6 thoughts on “Lesson 2:2; Assignment 2:4; Question #2

  1. sean sturm

    Hi Mia,

    I think you have captured both the essence of the readings for this week while highlighting some of the glaring issues that have created this large divide between ‘First Nations’ histories and traditions and those of ‘Western’ peoples. As you pointed out, the very essence of First Nations history is directly tied to the orality of it. There is much context that is lost when stories that were meant to be delivered orally are captured, and ultimately frozen in time, on paper. Just as a written work, as it appears in its original form, was designed to be consumed that way; oral histories, and their varying presentations, are meant to be consumed in that manner. I really enjoyed reading the subtext in your article, which is the expressed superiority of Western ideologies, and the belief that oral accounts were at the best inaccurate, but viewed by the colonizers as nothing more than children’s tales. Even today, with some overt attempts to reclaim and honour First Nations traditional historical practices, there is still a widespread scepticism towards them. My question for you is do you think that ground has been gained in the process of accepting and validating traditional First Nations oral traditions? If so, or not, what can be done to improve the flawed perception of the invalidity of them?

    Reply
    1. Mia Calder Post author

      Hi, thanks for the comment! I think that there are some better steps being taken to validate oral traditions — the fact that we (and the scholarship on them) have realized the disparaging way in which they’ve been dealt is a good step. But I think it does take an overhaul of what we think we, intuitively, know and trust — that anything written down is more important or more trustworthy than oral accounts. I think this is cultural thing, though; I mean, everything in Canada that is important is written (while also said orally, as Chamberlin points out, but the emphasis is on the written). Business deals, law suits, medical surgery forms, adoption, marriage, etc. etc.
      So I’m not sure how well the validity of oral traditions can be included into our cultural beliefs. As long as we keep trying!

      Reply
  2. NickBabey

    You’ve pointed out some valid issues with broad categorization. I agree that such “mismanagement” can be harmful when it becomes too broad, but how far must one go before it becomes useful? You yourself categorize the “West” into an entire people. Certainly, “Westerners” in reality are far more culturally and historically diverse than that one, single category. If we need to avoid the issue of sweeping generalization when discussing Indigenous peoples, should we not do the same with all peoples?
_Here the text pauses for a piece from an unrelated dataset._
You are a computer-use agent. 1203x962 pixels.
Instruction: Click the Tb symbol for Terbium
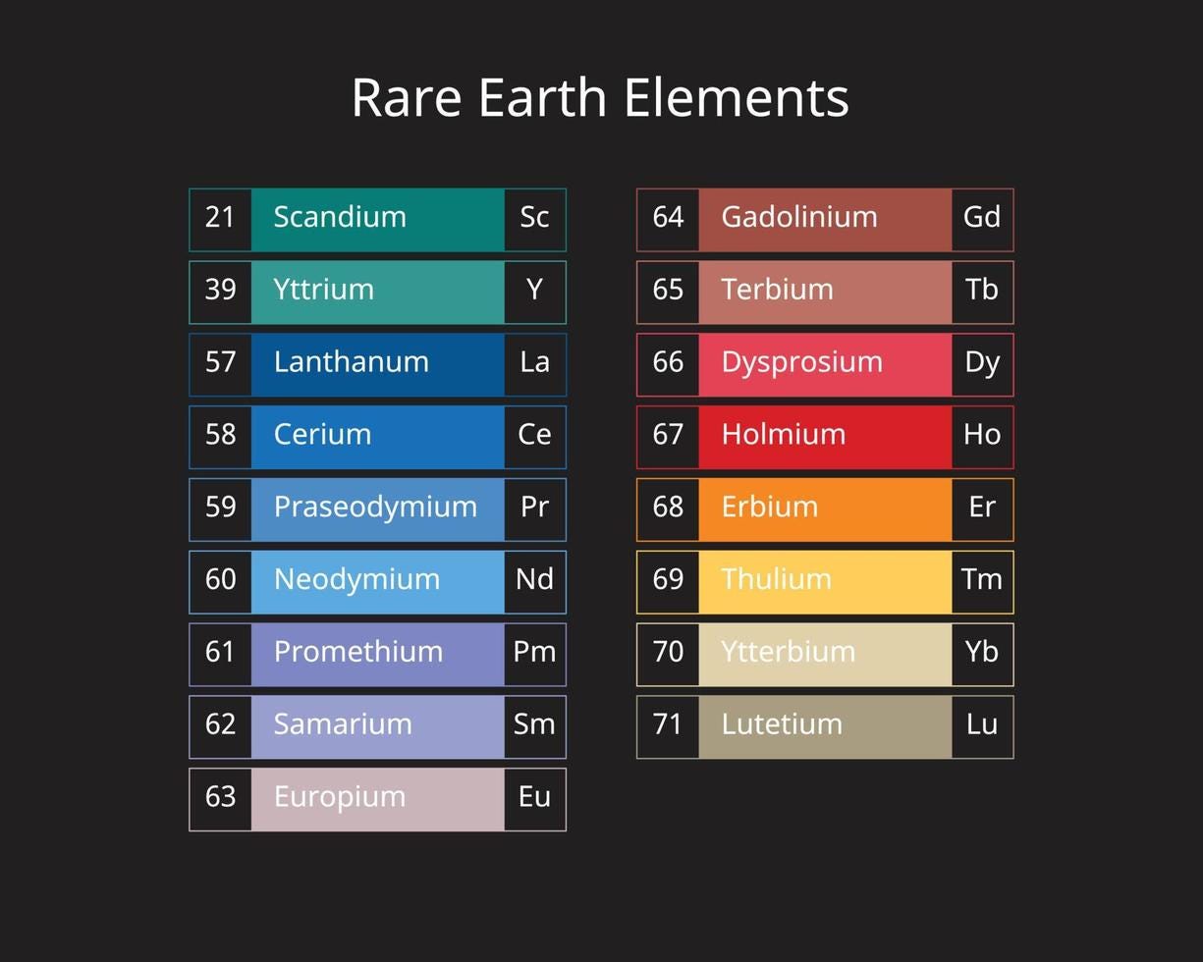click(x=981, y=291)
    A simple “yes” answer seems to be the one, but I think the complications run deeper. How can we possibly study “a people” without grouping them together into certain categories and labelling them based on broad commonalities? Thought the “hot” and “cold” categorization of Native American stories is problematic, it may be less mismanagement than miscategorization.

    Reply
    1. Mia Calder Post author

      Hi Nick,
      I see your point, but on the other hand “Western” ideals are pretty conglomerated, at least in the scholarly sense of the “West.” Sure, it’s an umbrella term, and created in the general interest to point out the difference of Western ideals over any others — but it still has a purpose in our discussion. I think there’s a difference between labeling European/American/Canadian countries as Western and categorizing all Indigenous nations as “Indian” or what have you. In our (Western) case, its to show where we agree, in the Indigenous case its to push them into one box. Perhaps the distinction seems arbitrary, and it probably is, but I think that history and our (Western) way of dealing with other cultures has been to create arbitrary distinctions (the Orient, for one) which don’t rely on much sense. Why is Western a useful term, while Indian cultures/the Indigenous/hot/cold cultures is problematic? Mostly because our relationship has been problematic since first contact (and second contact, and third, à la Lutz).